2015 Capital League 2

The 2015 Capital League 2 season was the third edition of the Capital League 2 as the fourth level domestic football competition in Queensland. 12 teams competed, all playing each other twice for a total of 22 matches.

Finals

2015 Capital League 3

The 2015 Capital League 3 season was the third edition of the Capital League 3 as the fifth level domestic football competition in Queensland. 12 teams competed, all playing each other twice for a total of 22 matches.

Finals

2015 Capital League 4

The 2015 Capital League 4 season was the third edition of the Capital League 4 as the sixth level domestic football competition in Queensland. 7 teams competed, all playing each other three times for a total of 18 matches.

Finals

Women's League Tables

2015 Women's NPL Queensland

The 2015 Women's NPL Queensland season was the first edition of the Women's NPL Queensland as the top level domestic football of women's competition in Queensland. 11 teams competed, all playing each other twice for a total of 20 matches, with the regular season concluding on 9 August, and the finals series concluding with the Grand Final on 12 September.

Finals

Cup Competitions

2015 Canale Travel Cup

Brisbane-based soccer clubs competed in 2015 for the Canale Cup. Clubs entered from the Brisbane Premier League, the Capital League 1, Capital League 2 and Capital League 3. 

This knockout competition was won by Queensland Lions. 

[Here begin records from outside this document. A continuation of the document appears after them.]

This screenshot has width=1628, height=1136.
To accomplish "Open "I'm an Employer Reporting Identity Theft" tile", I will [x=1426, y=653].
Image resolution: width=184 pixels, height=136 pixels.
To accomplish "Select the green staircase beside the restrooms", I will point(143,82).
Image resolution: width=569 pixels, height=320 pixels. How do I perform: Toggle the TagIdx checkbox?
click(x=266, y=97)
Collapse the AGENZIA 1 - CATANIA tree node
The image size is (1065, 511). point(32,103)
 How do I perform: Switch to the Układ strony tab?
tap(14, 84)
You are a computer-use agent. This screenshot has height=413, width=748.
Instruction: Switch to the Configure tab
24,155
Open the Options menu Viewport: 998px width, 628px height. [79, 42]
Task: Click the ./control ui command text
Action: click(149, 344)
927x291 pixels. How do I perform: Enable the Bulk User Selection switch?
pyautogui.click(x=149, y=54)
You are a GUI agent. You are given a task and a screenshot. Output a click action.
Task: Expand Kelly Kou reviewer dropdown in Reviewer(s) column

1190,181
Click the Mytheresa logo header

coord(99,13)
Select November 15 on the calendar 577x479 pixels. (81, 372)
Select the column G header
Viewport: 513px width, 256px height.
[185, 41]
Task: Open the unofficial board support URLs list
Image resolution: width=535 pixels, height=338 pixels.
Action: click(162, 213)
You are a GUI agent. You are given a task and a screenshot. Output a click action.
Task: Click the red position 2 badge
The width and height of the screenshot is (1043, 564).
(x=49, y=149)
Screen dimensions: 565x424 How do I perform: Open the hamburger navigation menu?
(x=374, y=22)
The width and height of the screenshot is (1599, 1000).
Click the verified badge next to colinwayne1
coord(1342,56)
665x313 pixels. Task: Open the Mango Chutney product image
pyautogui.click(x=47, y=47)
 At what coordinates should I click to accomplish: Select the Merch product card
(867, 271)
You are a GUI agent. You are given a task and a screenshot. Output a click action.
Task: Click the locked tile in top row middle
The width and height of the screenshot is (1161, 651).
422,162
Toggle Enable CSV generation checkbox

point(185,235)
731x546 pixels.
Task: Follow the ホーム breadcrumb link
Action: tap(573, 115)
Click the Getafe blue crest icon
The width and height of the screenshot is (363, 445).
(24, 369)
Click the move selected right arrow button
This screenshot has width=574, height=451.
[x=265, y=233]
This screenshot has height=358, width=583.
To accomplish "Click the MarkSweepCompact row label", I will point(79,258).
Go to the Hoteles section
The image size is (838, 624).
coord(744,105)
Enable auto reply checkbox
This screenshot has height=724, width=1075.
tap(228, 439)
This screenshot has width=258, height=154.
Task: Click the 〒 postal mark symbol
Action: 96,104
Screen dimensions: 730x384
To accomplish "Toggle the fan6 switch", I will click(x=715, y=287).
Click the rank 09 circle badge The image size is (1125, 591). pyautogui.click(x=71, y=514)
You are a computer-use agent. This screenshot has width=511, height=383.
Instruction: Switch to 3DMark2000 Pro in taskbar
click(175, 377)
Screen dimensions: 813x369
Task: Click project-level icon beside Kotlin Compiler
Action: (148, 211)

The competition was also part of the FQ Cup competition, where the final of the Canale Cup served as the semi-final for the FQ Cup.
The competition was also a qualifying competition for the 2015 FFA Cup. In addition to the Queensland Lions, Brisbane Strikers qualified for the final rounds, entering at the Round of 32.

FQ Cup

The competition also served as the Queensland Preliminary rounds for the 2015 FFA Cup. The four semi-finalists qualified for the final rounds of the FFA Cup; Far North Queensland FC (representing North Queensland), Palm Beach (representing South Queensland), with Brisbane Strikers and Queensland Lions representing Brisbane. The four semi-finalists, along with A-League club Brisbane Roar qualified for the final rounds, entering at the Round of 32.